Media Coverage for Minor Candidates

CBS accidentally admits that they are giving less attention to some of the Republican contenders.

Michele Bachmann has caught a news outlet admitting what we all know: that they give more coverage to candidates they consider “major.” She thinks this is unfair. She’s of course right.

NYT (“A Finger Slips, and the Bachmann Camp Pounces“):

It is not exactly a state secret that the news media tend to lavish more coverage on perceived front-runners in presidential campaigns.

But CBS News’s political director, John Dickerson, made the mistake of saying basically that in an e-mail and accidentally sending it to the campaign of Representative Michele Bachmann. In a slip of the finger that quickly ignited a furor among Mrs. Bachmann’s supporters, Mr. Dickerson e-mailed his colleagues that he would prefer to “get someone else” other than the Minnesota congresswoman for an online show after the CBS News/National Journal debate on Saturday night. The e-mail said that Mrs. Bachmann was “not going to get many questions” in the debate and that “she’s nearly off the charts” — an apparent reference to her low standing in many polls.
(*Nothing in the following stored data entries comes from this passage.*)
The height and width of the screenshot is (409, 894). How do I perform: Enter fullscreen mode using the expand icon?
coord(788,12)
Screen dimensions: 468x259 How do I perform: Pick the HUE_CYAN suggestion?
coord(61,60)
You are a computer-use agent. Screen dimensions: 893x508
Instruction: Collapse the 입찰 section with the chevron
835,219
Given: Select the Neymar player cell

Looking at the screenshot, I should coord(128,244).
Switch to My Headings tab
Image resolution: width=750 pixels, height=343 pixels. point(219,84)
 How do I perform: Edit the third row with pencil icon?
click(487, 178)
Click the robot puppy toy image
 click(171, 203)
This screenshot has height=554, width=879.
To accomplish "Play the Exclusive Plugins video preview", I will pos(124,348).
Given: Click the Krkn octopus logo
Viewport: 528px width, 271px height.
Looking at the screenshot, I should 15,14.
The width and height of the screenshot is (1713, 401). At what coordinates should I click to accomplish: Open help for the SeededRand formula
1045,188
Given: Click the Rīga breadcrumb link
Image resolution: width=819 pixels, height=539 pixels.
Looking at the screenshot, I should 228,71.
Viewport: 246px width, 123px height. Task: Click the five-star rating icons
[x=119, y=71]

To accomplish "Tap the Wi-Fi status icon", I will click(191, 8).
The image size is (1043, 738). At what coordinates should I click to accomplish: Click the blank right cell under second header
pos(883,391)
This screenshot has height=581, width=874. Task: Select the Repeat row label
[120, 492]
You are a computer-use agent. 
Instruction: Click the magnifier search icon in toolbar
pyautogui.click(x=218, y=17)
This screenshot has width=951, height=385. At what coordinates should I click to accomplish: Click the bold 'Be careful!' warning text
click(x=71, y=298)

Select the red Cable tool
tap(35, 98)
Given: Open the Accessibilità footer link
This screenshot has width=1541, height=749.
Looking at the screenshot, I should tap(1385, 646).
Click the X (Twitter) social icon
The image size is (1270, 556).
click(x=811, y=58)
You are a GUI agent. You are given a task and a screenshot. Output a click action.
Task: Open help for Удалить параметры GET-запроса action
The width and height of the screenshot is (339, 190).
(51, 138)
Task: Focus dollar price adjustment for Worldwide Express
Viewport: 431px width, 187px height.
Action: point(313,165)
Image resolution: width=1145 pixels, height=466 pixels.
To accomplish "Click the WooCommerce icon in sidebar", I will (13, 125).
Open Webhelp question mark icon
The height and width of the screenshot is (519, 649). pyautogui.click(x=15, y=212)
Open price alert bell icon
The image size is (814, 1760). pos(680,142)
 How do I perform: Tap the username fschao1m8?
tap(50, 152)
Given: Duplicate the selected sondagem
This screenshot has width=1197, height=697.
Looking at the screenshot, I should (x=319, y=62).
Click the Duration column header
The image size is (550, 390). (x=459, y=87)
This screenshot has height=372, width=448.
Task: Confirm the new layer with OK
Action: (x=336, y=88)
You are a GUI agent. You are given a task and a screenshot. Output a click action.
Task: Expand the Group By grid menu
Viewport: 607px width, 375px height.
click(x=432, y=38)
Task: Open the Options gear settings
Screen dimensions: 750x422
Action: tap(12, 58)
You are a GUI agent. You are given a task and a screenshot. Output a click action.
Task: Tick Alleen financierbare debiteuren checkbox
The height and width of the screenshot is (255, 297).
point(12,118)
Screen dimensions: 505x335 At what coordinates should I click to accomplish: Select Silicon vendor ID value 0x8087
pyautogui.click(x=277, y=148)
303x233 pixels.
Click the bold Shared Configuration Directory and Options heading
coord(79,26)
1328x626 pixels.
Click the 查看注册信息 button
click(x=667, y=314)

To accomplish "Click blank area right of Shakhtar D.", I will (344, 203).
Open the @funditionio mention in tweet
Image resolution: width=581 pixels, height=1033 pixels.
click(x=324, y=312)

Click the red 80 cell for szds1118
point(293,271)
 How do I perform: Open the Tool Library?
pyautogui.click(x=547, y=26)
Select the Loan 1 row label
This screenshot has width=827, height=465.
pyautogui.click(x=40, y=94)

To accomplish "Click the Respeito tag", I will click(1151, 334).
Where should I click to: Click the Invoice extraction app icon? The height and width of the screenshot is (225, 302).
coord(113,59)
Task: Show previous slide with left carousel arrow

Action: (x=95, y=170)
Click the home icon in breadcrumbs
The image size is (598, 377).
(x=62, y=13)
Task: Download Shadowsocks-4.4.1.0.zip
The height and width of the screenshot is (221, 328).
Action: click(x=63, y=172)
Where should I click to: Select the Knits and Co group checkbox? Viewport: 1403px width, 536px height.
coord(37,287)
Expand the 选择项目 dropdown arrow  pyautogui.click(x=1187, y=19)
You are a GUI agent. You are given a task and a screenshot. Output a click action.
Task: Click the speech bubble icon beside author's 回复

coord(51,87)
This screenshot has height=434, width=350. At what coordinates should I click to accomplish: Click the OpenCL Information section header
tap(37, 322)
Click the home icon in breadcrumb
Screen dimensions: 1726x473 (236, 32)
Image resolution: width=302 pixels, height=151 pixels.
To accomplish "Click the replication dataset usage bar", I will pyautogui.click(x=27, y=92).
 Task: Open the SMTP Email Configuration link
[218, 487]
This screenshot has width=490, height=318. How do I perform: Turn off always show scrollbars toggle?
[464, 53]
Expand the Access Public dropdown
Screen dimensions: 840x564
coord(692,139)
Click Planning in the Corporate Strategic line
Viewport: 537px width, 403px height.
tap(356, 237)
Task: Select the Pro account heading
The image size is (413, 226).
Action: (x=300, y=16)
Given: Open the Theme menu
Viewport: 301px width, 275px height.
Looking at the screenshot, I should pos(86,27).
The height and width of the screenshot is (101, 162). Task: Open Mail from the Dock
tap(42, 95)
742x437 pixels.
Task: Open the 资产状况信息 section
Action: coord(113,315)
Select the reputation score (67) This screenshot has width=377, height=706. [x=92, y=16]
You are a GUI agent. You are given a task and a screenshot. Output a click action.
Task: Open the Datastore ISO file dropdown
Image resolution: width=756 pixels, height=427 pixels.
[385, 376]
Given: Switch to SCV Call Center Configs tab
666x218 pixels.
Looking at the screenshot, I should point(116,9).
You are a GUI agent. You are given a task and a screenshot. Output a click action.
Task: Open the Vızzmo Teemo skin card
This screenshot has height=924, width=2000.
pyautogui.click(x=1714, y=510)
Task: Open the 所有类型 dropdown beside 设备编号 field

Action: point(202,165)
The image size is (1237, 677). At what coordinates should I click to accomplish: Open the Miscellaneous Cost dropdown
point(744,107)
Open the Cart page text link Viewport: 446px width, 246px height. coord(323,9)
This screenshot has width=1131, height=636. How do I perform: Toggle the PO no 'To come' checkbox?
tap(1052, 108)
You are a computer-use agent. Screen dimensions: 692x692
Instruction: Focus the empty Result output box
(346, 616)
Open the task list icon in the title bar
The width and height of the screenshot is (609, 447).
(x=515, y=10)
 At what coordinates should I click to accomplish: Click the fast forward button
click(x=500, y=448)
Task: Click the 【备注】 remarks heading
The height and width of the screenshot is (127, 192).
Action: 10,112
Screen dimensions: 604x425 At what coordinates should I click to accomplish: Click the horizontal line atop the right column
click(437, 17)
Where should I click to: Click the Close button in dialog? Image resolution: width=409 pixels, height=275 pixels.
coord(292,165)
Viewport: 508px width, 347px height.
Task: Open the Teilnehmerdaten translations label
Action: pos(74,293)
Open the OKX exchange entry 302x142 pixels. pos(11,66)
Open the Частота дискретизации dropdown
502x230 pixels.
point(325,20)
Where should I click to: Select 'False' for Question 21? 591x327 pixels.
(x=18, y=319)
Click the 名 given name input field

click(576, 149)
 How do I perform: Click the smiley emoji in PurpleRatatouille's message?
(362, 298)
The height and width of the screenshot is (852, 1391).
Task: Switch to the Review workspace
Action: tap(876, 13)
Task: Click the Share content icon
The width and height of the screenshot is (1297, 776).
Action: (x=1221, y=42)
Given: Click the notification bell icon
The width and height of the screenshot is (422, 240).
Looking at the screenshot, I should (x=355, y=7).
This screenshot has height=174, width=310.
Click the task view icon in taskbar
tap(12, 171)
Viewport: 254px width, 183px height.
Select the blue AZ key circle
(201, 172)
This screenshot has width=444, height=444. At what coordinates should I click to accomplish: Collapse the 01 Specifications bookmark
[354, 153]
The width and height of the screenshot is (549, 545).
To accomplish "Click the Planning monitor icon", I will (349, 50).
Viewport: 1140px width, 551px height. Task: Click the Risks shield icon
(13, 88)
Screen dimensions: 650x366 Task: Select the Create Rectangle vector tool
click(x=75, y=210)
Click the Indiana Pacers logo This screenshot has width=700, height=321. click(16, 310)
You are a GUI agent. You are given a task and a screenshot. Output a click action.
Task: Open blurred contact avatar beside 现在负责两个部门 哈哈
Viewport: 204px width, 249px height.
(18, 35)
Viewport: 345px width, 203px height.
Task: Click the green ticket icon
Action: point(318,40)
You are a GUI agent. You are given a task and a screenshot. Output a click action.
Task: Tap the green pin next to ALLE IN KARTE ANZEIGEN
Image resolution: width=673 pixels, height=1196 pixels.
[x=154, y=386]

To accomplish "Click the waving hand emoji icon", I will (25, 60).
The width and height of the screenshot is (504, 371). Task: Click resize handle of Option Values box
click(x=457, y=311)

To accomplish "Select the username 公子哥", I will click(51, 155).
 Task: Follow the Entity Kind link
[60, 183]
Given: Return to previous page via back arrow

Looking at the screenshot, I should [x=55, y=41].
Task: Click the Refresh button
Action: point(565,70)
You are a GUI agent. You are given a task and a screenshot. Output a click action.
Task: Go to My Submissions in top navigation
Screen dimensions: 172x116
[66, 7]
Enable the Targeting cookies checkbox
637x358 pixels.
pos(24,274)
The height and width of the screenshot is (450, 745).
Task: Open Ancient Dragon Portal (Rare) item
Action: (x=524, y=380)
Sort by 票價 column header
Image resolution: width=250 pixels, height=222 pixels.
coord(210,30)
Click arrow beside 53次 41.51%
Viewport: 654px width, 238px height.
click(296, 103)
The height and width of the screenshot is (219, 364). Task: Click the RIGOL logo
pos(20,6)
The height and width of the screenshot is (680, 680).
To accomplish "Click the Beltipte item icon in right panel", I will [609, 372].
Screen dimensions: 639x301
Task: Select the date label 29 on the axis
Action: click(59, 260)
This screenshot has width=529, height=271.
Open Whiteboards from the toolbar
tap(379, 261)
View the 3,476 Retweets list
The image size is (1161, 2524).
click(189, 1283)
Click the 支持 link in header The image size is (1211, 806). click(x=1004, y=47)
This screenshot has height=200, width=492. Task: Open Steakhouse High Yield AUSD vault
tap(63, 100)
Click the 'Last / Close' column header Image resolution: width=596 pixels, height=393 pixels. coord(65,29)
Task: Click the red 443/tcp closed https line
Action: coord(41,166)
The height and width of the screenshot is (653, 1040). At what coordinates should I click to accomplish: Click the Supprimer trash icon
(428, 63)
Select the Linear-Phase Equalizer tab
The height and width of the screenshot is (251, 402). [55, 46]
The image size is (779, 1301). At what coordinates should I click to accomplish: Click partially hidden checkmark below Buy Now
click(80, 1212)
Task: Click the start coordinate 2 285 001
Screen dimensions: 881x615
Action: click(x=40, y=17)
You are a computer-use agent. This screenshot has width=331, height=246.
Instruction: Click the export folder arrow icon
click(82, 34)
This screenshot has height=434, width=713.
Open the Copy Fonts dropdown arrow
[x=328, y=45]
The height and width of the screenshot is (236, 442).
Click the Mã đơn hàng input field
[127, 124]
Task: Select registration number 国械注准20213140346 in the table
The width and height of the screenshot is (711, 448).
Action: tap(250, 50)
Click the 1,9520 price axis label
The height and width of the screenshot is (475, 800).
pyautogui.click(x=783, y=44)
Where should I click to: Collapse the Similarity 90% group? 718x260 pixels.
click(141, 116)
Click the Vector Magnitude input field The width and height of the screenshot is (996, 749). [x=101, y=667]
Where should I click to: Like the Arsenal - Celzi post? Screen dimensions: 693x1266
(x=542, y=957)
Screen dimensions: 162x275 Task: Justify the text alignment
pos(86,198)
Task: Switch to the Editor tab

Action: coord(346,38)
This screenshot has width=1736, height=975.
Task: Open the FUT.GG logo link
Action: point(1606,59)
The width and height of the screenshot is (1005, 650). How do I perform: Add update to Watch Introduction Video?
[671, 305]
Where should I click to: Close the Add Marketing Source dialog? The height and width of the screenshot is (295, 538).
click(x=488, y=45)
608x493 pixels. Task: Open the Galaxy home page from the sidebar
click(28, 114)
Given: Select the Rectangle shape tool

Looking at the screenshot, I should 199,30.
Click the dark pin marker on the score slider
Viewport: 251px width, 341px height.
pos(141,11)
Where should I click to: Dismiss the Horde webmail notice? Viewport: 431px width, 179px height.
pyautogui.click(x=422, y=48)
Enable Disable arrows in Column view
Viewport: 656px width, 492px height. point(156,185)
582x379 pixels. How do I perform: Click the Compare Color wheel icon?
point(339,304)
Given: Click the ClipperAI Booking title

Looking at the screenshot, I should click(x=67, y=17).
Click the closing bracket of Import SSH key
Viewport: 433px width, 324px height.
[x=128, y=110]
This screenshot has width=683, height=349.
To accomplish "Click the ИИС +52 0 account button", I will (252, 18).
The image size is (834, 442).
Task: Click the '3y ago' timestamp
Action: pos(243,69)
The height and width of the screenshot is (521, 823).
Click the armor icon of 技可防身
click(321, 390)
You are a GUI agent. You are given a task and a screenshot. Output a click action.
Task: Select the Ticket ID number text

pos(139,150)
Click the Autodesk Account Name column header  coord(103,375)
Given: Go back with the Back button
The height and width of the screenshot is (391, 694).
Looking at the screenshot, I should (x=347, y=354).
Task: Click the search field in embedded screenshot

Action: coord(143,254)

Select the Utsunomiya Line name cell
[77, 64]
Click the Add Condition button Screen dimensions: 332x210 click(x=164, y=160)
The problem was that Mrs. Bachmann’s communications director was copied in on the e-mail, and Mr. Dickerson hit “reply to all.” Oops.

The incident highlighted the tricky calculus media organizations must engage in when deciding which candidates to pay attention to, and which not, as they factor in criteria like standing in the polls, fund-raising and more nebulous things like momentum.

Aides to Mrs. Bachmann, who is polling in the single digits, seized on the e-mail as evidence of liberal bias by CBS News and used the episode to rally its supporters against a favorite Republican foe: the mainstream media.

[…]

Even when Mrs. Bachmann was riding high in the polls, her relationship with the press was strained, in particular over coverage of the Christian counseling practice of her husband, Marcus. Mrs. Bachmann has gone from being a media fascination after winning the Ames, Iowa, straw poll this summer — she was featured in cover stories in The New Yorker and Newsweek, and frequently appeared on Sunday morning talk shows — to being largely an afterthought. A review of hundreds of election news stories from Oct. 3 to Nov. 6 by the Project for Excellence in Journalism found that Mrs. Bachmann figured prominently in just 13 items.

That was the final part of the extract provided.